Il 25 aprile è la pietra miliare della nostra democrazia. È dalla Resistenza e dalla lotta di Liberazione che sono nate la Repubblica e la Costituzione.
Quel fenomeno corale coinvolse tutte le culture democratiche che, pur nelle loro differenze, ne condivisero lo spirito e i capisaldi per porre fine alla dittatura fascista e all’occupazione nazista. Libertà, giustizia e pace sono gli ideali che ci hanno lasciato in eredità le donne e gli uomini che si unirono al movimento partigiano, e oggi abbiamo il dovere di fortificarli.
Proprio perché riconosciamo il peso di questa ricorrenza, la scelta del sindaco e della sua Amministrazione di aver negato all’Anpi il Foro Annonario per festeggiare degnamente la Festa della Liberazione, ci appare di una gravità assoluta. Non è in discussione la valenza di altri eventi, come il raduno motociclistico che Senigallia si appresta a ospitare e che è il benvenuto: la questione è puramente politica e istituzionale.
Un sindaco autorevole si sarebbe ben guardato dal creare contrapposizioni, umiliando la principale ricorrenza del nostro calendario civile e la memoria storica della nostra città. Avrebbe invece garantito lo svolgimento dignitoso di entrambe le manifestazioni. Sfrattare l’Anpi da uno spazio richiesto e ottenuto da mesi non è un problema logistico, è una mancanza di rispetto verso i principi che permettono a tutti noi di vivere oggi in una società libera.
Chi sostiene che il 25 aprile sia ‘divisivo’, o chi ne calpesta gli ideali trattandolo come un impegno secondario, lo fa, diciamolo chiaramente, perché in fondo non si riconosce in quel percorso. Ma chi non si riconosce nella Resistenza e nella lotta di Liberazione, si pone inevitabilmente fuori dal perimetro costituzionale.
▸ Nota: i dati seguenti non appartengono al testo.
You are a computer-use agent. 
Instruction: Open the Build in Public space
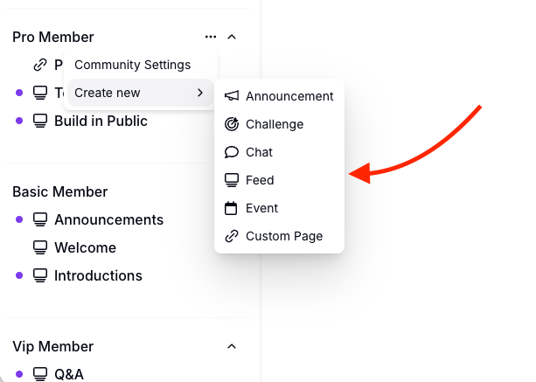tap(101, 121)
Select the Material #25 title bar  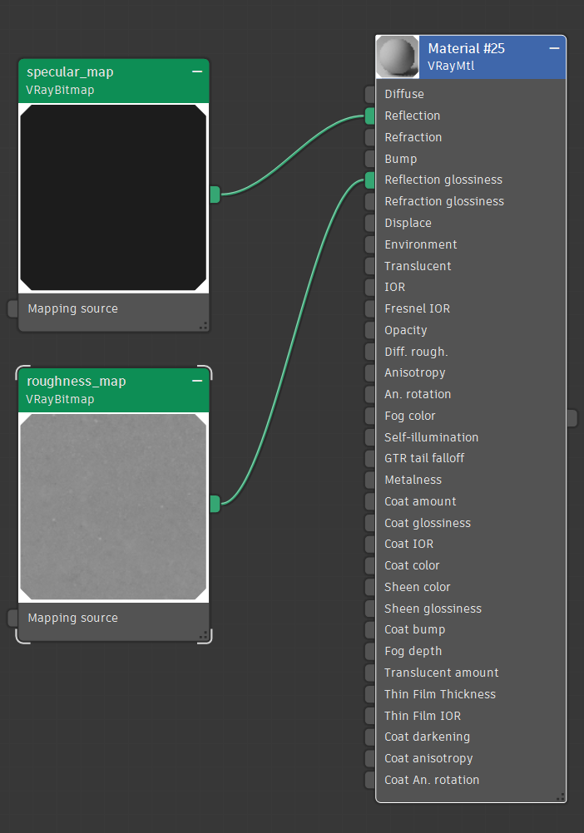483,57
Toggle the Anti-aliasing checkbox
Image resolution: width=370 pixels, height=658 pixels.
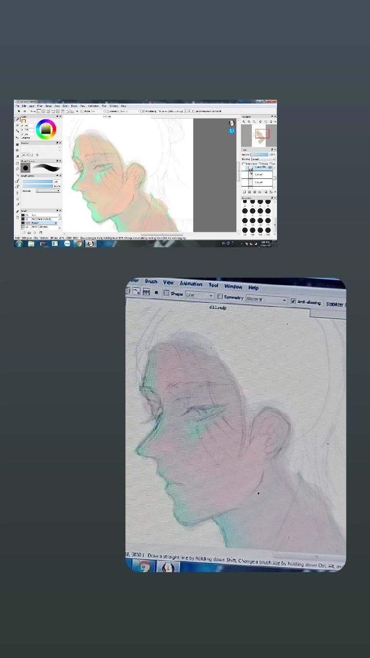(x=144, y=111)

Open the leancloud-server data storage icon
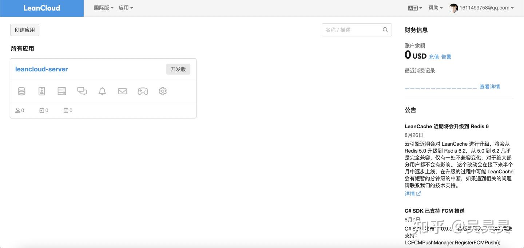[21, 91]
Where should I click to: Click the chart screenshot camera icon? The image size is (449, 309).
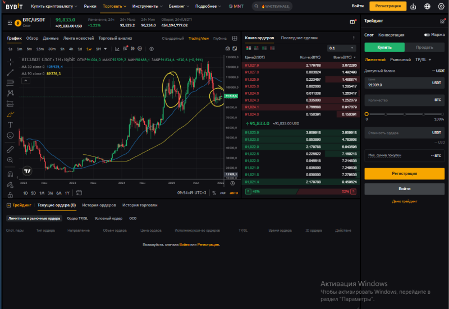click(x=227, y=49)
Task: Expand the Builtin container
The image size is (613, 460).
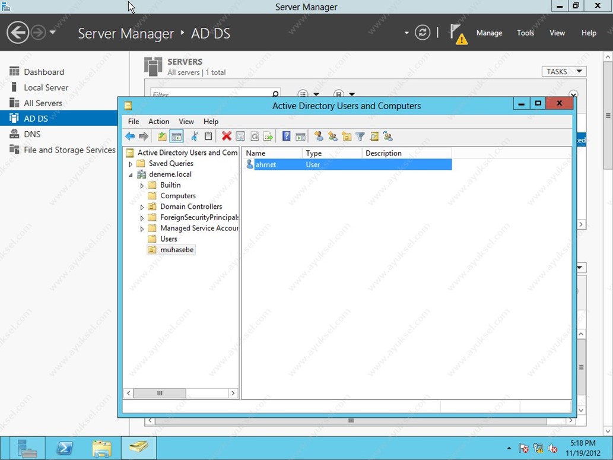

Del resto, lo abbiamo visto chiaramente con il recente referendum sulla giustizia: i senigalliesi dimostrano sempre il loro profondo attaccamento alla nostra Costituzione e reagiscono democraticamente, ma con fermezza, per difenderla da chiunque tenti di stravolgerla. Ed è ancora più preoccupante che a mancare di questa sensibilità sia l’Amministrazione comunale, la quale dovrebbe essere la prima garante dell’unità cittadina attorno ai valori repubblicani.
Il 25 aprile, naturalmente, sarò in piazza con orgoglio, al fianco dell’Anpi e dei cittadini. La nostra coalizione crede in una Senigallia che sappia essere accogliente e dinamica senza mai smarrire la propria anima. E mi sento già ora pronto a prendermi un impegno: il prossimo anno le celebrazioni della Liberazione torneranno a occupare il cuore della nostra comunità, restituendo alla nostra storia la centralità e la dignità che le spettano per legge e per coscienza.